Millefiori (a thousand flowers) involves heating, cooling and cutting glass rods or canes. The artist inserts beautifully coordinated colorful canes in concentric patterns. Canes may look like tiny flowers, especially the rose canes. A scramble appears as it sounds: the small pieces of glass, which look a little like Christmas candy, are mixed and covered in clear glass.
Lamp Work, Flame Work and Torch Work
Ken Rosenfeld’s lamp work, for example, shows the most brilliant hues of both fruit and flowers encased in glass clearer than icy, mountain water. Although a tiny bouquet may look like straw, the entire paperweight is glass. According to one of the most respected paperweight authorities, Art Elder:
“Lamp work originated as a product of sculpting glass using the heat of a whale-oil lamp normally, used for reading. Flame work and torch work, modern terms, originated when glass became sculpted with modern fuels and torches.”
The Un-Ending Story
As the Chinese become better with their manufacturing of paperweights, the novice enthusiast must be careful to avoid purchasing counterfeits. I am not “hung up”
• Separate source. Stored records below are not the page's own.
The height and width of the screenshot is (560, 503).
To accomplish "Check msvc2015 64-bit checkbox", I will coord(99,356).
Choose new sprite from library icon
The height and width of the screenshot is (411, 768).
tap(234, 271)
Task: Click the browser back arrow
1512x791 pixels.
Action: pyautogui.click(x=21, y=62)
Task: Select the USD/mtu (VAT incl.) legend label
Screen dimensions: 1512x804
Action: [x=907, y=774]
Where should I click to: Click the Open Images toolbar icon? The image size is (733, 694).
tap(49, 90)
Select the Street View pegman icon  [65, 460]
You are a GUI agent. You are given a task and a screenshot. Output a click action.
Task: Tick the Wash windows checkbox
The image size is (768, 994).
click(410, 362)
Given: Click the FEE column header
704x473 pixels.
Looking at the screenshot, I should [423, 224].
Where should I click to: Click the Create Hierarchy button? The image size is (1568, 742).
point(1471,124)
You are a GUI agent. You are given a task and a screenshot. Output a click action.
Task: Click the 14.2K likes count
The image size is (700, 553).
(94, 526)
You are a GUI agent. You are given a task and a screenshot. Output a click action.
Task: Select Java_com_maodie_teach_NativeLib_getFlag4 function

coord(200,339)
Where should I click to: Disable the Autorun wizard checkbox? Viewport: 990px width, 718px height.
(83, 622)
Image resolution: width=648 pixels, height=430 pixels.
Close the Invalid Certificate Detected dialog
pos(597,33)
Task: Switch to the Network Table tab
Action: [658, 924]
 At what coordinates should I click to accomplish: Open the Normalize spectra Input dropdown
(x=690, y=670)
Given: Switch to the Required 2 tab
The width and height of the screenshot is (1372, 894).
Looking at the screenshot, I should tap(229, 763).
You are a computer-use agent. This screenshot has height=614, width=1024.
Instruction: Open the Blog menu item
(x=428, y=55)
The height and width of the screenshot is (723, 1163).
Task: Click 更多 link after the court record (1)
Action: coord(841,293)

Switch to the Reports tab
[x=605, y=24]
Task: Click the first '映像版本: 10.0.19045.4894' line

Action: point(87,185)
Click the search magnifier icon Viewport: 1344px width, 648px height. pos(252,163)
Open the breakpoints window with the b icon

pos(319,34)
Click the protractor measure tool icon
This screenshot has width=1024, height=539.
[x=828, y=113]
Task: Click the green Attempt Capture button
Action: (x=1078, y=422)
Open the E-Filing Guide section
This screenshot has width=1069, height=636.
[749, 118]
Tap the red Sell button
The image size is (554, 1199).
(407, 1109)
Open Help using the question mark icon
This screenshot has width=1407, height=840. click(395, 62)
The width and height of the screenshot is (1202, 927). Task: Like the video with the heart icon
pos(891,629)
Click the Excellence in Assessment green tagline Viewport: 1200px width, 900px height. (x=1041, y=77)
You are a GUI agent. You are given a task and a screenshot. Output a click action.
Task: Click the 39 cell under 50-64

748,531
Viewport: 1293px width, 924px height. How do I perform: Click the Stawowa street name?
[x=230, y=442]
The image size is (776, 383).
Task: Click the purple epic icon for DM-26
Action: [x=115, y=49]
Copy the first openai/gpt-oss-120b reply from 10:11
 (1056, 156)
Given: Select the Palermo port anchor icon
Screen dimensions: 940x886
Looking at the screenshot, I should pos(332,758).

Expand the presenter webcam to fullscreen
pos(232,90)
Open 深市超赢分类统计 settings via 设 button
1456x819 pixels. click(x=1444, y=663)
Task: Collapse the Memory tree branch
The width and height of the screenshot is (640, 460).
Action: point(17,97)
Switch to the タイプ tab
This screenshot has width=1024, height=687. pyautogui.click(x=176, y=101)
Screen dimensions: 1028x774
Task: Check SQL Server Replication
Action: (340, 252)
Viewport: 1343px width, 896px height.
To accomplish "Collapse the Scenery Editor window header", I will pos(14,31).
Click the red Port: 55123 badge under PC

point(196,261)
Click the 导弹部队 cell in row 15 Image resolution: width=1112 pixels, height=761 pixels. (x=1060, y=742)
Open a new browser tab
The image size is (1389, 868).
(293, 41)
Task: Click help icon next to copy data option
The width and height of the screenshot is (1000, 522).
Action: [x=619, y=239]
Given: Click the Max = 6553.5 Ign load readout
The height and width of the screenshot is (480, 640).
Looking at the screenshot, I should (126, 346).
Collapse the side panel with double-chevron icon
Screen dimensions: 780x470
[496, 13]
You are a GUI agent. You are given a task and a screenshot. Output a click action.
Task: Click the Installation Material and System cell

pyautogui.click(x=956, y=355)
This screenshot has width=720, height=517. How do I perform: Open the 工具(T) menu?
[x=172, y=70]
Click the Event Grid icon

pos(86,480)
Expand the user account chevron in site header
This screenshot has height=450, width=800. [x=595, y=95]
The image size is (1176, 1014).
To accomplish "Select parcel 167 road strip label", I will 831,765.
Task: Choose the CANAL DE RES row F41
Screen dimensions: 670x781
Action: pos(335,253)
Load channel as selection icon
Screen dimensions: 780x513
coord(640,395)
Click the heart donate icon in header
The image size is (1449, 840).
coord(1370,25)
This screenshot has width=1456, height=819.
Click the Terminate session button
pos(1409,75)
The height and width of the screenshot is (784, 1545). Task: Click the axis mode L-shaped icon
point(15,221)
on paperweight values when I add to my collection. A dear friend recognized my addiction and gave me an inexpensive, Chinese weight with a pink flower, which I treasure. I love the paperweight I bought at the Corning Glass Museum gift shop created by The Glass Eye manufacturing firm in Seattle. It reminds me of a Monet painting. In Dallas the Carlyn Galerie carries the Glass Eye brand (GES on the bottom) and other less famous artists. If you are looking for an exquisite, reasonably priced object for a gift, check out retail gift shops. You may find a heart-shaped paperweight to bring joy to a friend. Kittrell/Riffkind Art Glass offers an array of art glass, including paperweights by emerging artists. Google “art glass near me” and you may find an unexpected treasure.
Click on the Paperweight Collectors of Texas website for information about our next meeting in Houston in early March. Another website for detail is the Paperweight Collectors Association, the national organization for people with a crazy affinity for paperweights as a serious art form. And if you are in an antiques store, be sure to look for paperweights. You may find a rare treasure.